Obama’s Defense Budget Aims Higher, and at Overseas Conflicts

February 3, 2015

New York Times:

WASHINGTON — President Obama is asking the new Republican Congress for a base defense budget of $534 billion in 2016, the Pentagon said on Monday in its annual budget release, exceeding by $35 billion the mandatory across-the-board reductions known as sequestration.

Separately, Mr. Obama is asking for an additional $51 billion to pay for operations in the conflicts in Iraq and Syria, as well as the continued American military presence in Afghanistan.

The administration said next year’s overall military spending was a continuation of efforts to take into account the fiscal reality of government austerity and the political reality of a president who pledged to end two costly and exhausting land wars. The result, administration officials say, will be a military that continues to be capable of defeating any adversary but is too small for protracted foreign occupations.

But the budget also demonstrates a Defense Department that remains determined to invest in ambitious next-generation capabilities and big-ticket items, including ships, submarines, bombers and other aircraft. The Pentagon is also seeking funding for more F-35 fighter jets, built byLockheed Martin Corp.

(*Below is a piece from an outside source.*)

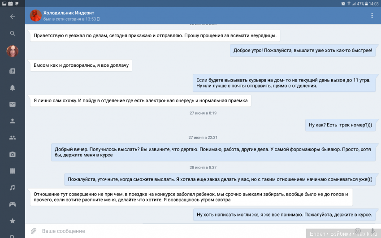Select message 'Емсом как и договорились'
The height and width of the screenshot is (238, 381).
point(81,65)
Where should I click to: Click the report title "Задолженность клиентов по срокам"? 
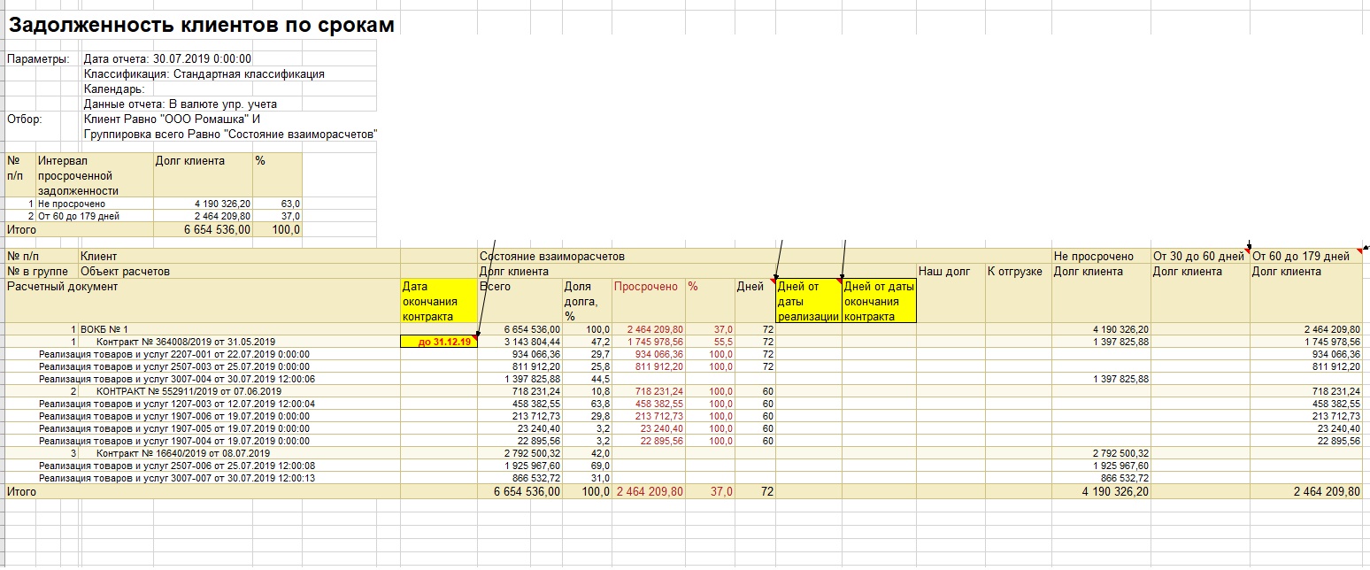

The 2016 budget is notable because for all of the talk about how the end of the wars in Iraq and Afghanistan would reduce spending on conflicts abroad, the Defense Department is still seeking more money to fight the Islamic State in Iraq and Syria.

Defense officials hope that the issues that emerged around the world in 2014 — including the Islamic State, Russia’s intervention in Ukraine and the Ebola virus in West Africa, all of which required some form of American military response — will lead to a broad acceptance that the United States must continue to invest heavily in defense unless it is going to retreat globally.